I’m trying to implement the sparse vector-matrix multiplication routine as described in “Effcient Sparse Matrix-Vector Multiplication on CUDA” by Bell Garlandy (spmv_csr_vector_kernel function). The source code is pretty similar to that given in the article and it seems to work correctly but it is painfully slow(more than 3 times slower than simple scalar implementation). I wonder, what can be the reason of it?
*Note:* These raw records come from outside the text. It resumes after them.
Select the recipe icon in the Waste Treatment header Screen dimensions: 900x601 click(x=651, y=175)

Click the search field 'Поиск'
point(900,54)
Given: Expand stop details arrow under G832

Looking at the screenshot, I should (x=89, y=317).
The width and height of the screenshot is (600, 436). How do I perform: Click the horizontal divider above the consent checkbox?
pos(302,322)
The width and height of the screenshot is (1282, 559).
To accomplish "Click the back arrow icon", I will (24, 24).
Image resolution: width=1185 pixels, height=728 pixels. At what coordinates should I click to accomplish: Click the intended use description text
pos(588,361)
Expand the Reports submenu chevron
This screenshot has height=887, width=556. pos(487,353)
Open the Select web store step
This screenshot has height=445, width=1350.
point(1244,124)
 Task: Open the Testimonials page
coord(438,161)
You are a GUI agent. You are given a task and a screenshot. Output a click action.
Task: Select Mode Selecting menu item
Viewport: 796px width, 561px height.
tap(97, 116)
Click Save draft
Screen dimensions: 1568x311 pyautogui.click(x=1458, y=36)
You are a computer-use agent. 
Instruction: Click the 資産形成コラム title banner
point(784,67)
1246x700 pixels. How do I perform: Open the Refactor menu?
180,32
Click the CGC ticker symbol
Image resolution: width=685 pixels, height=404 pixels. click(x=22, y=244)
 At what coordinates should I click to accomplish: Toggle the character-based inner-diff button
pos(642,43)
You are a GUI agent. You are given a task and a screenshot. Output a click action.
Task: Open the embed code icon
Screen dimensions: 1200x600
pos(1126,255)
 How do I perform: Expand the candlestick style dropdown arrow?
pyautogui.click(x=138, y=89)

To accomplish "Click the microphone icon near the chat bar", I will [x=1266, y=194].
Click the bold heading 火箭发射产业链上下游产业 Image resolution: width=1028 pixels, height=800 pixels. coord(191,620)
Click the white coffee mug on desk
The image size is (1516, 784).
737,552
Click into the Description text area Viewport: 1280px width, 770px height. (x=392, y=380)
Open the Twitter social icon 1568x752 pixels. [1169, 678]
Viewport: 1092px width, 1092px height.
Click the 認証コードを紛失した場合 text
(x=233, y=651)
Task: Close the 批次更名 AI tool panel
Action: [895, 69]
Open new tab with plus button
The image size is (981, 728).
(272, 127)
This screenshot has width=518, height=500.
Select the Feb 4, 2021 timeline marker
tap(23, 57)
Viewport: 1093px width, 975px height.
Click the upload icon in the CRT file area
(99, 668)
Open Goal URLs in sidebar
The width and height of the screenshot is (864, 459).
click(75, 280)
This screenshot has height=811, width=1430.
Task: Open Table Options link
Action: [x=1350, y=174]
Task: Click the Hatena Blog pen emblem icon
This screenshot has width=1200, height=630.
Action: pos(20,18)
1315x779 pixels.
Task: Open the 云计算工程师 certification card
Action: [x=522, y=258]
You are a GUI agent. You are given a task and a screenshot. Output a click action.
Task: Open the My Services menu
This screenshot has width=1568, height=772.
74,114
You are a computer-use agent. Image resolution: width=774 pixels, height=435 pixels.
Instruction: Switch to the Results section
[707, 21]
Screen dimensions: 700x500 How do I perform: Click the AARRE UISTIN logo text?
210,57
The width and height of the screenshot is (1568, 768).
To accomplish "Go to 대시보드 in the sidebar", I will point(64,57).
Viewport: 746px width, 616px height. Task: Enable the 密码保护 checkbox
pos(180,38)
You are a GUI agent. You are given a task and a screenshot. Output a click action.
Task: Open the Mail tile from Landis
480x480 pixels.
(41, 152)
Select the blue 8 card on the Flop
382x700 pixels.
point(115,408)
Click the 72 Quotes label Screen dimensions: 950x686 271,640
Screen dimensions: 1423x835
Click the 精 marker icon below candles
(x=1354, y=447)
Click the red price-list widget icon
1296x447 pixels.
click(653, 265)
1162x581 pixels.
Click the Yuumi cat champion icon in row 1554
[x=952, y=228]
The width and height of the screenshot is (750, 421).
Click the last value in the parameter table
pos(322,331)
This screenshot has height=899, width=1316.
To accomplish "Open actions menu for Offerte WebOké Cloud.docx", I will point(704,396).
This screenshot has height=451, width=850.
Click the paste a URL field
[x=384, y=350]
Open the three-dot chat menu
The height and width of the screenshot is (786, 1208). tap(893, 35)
I use GeForce 8800 GT for testing.
the code:
#define WARP_SZ 32
__shared__ float vals [THREAD_BLOCK_SIZE*THREAD_BLOCK_SIZE];
int thread_id = compute_thread_index(); // global thread index
int warp_id = thread_id / WARP_SZ; // global warp index
int lane = thread_id & (WARP_SZ - 1); // thread index within the warp
// one warp per row
int row = warp_id;
const int thread_block_id = threadIdx.x + THREAD_BLOCK_SIZE*threadIdx.y;
if ( row < size_vec)
{
uint2 rowptr_bounds = rowptr[row];
const int row_start = rowptr_bounds.x;
const int row_end = rowptr_bounds.y;
// compute running sum per thread
vals [ thread_block_id ] = 0;
for ( int jj = row_start + lane; jj < row_end; jj += WARP_SZ){
const float xv = tex1Dfetch(texX,colind[jj]);
vals [ thread_block_id ] += matrix [jj] * xv;
}
// parallel reduction in shared memory
if ( lane < 16) vals [ thread_block_id ] += vals [ thread_block_id + 16];
if ( lane < 8) vals [ thread_block_id ] += vals [ thread_block_id + 8];
if ( lane < 4) vals [ thread_block_id ] += vals [ thread_block_id + 4];
if ( lane < 2) vals [ thread_block_id ] += vals [ thread_block_id + 2];
if ( lane < 1) vals [ thread_block_id ] += vals [ thread_block_id + 1];
// first thread writes the result
if (lane == 0){
b[ row ] = vals [ thread_block_id];
}
}